> [Exercise instructions]: The line containing "Uncheck the AXA" marks the start; extract exactly from it through the last line of the entries, and omit any pictures.

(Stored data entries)
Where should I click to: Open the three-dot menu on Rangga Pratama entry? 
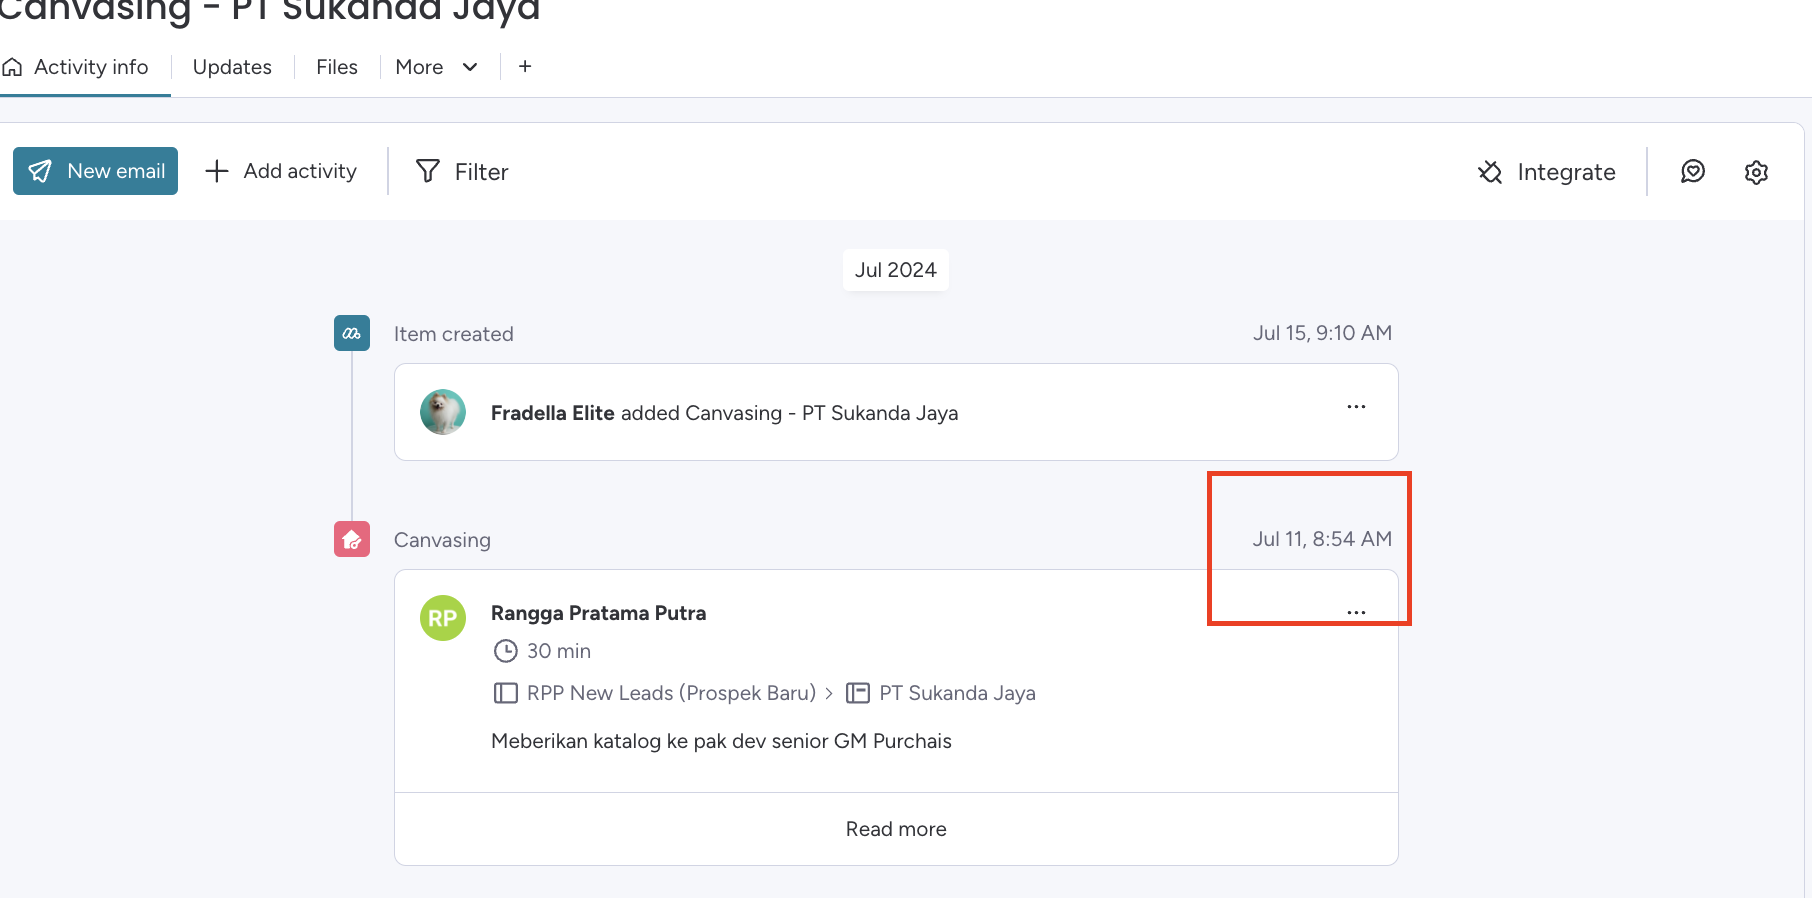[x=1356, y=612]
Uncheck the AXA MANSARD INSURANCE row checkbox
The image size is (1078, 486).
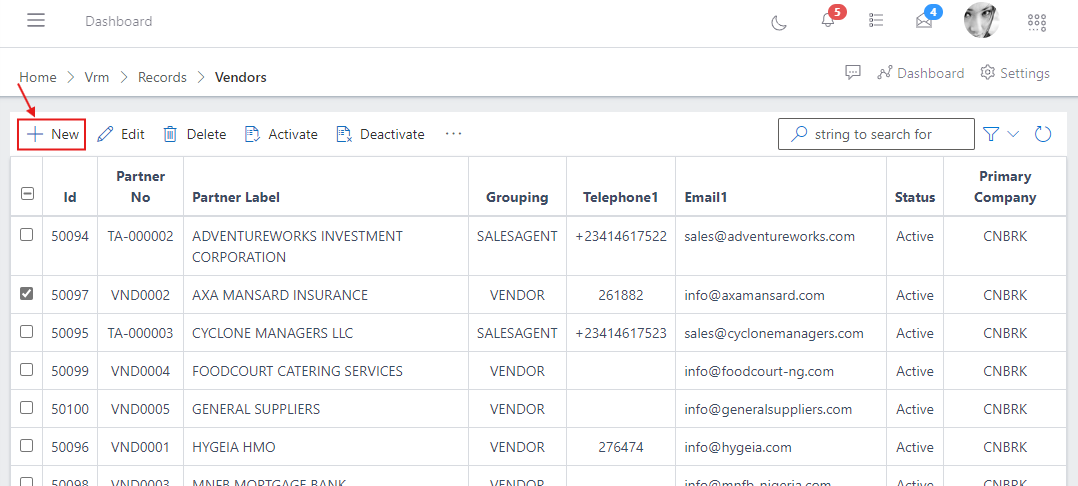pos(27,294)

> [Answer to this task]:
Uncheck the AXA MANSARD INSURANCE row checkbox
The image size is (1078, 486).
pos(27,294)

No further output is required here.